Doubt is present, and always has been. There are doubts about living so rural, away from everything

It hasn’t been an easy journey, yet the results amazed me and they still do - there’s been a lot of light and as much darkness. This is what the Jungle has taught me very well; there needs to be death, for more life to sprout. There are as many decaying logs, falling leafs, rotting trees and dead insects on the jungle floor as there is thriving plants, lush bio-diversity and endless life-forms. The more we shed, the more compost we create for healthy soil to host new plants and can observe the same cycles of our inner pathways; the more we let go and continuously shed the old, the more we make space and soil for something new to arise.

Doubt is present, and always has been. There are doubts about living so rural, away from everything. 

The fascinating thing is that we could be in the middle of the Jungle, with no one around for miles, for days on end, and still, we’d never be alone. We're never alone. Being here makes you feel part of the greater whole. 

It's been challenging to balance family dynamics, of course, but being Italian, there's nothing that we can’t openly discuss at the table after a good meal. Coming together is something that we do a lot in our family and that has been a great anchor to help us achieve this whole thing. Openly communicating and practicing mindfulness has helped a lot. 

For me living in the Jungle has helped me to appreciate the endless diversity and constant change of the jungle. Unfortunately, we live in a world that doesn't appreciate this diversity and fears change which, ironically, is the very natural essence of life. Allowing these natural rhythms to dance in our inner landscape helps us to adapt, surrender and accept the natural rhythms of our outer world.

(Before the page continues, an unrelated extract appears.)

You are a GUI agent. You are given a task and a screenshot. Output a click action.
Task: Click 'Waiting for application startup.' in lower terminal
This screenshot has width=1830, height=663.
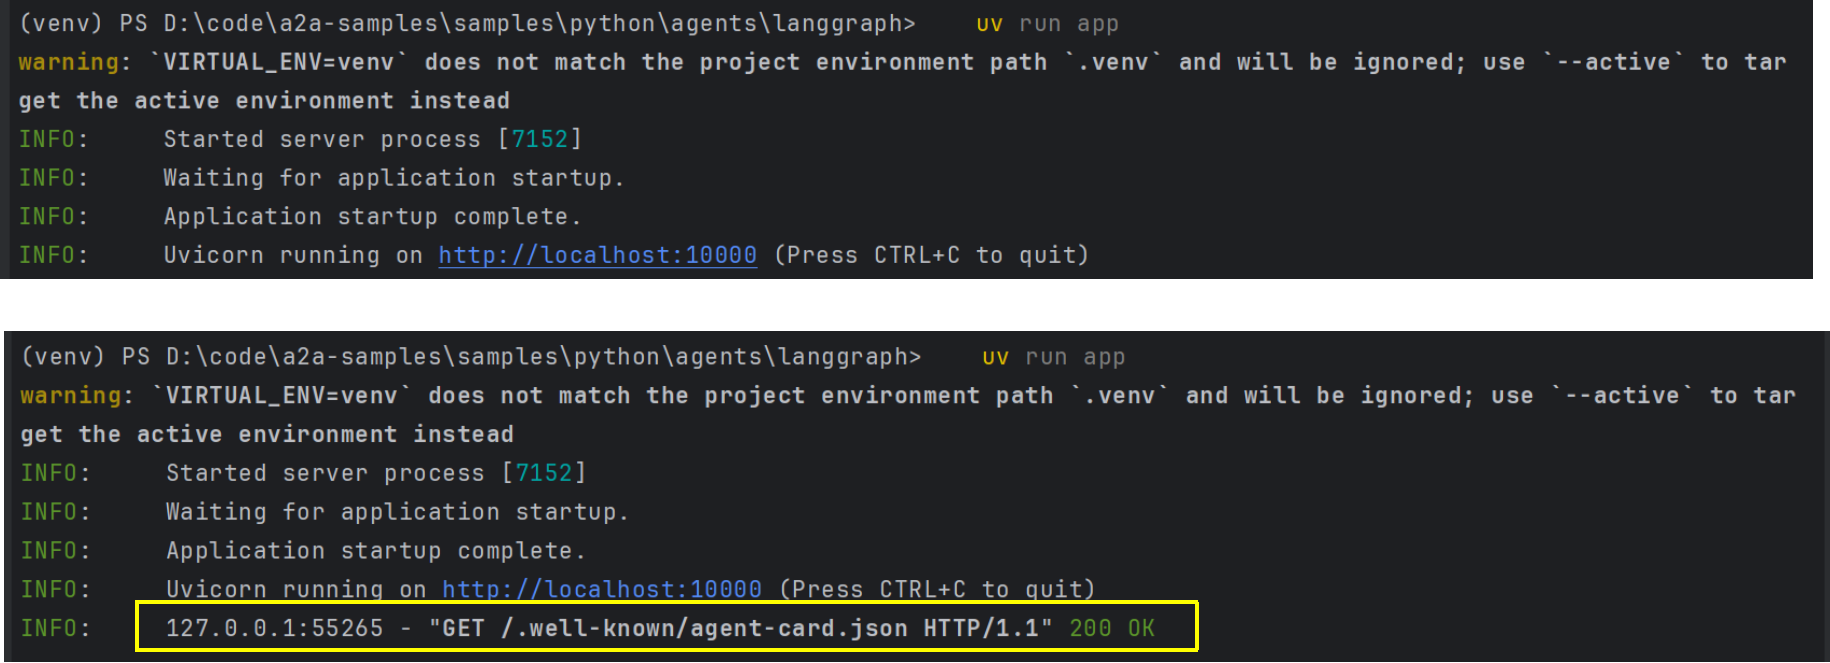pos(396,512)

We can understand the potential of our environment better, by watching how much life sprouts at the meeting point between two different environments, a space and time at which permaculture refers to as “the edge”. Observing and reflecting on the parallels between inner and outer permaculture have been the source of ongoing study and observation throughout this project. I hope to share this understanding and offer examples given by the best and most powerful teacher, Nature.

I breathe, smell, eat, watch and touch the Jungle at all times and we are always observing its wild cycles of life and death. It inspires new ideas and I spend my days responding to this inspiration in my work. I practice yoga daily, dance, eat amazing healthy food, get to know the many beautiful volunteers that come by and co-create on projects with them. We take care of the many gardens here and my brother and I collaborate on permaculture and carpentry projects together. We recently designed an architect desk together which we build from the woods harvested from the Land. We are also finalising our aquaponic system, which will connect to our pond and increase our production of fresh, organic veggies. 

We talk about selling Sattva Land sometimes, or about developing it even more. All I know is that we don’t know. What manifested here is so different to our original plans. The path of what to do next clearer each day, so we try to stay present with what it is now and let that inform what happens in the future.

I have learned that a true wholistic and regenerative lifestyle starts with a state of mind. The rest is all reflections.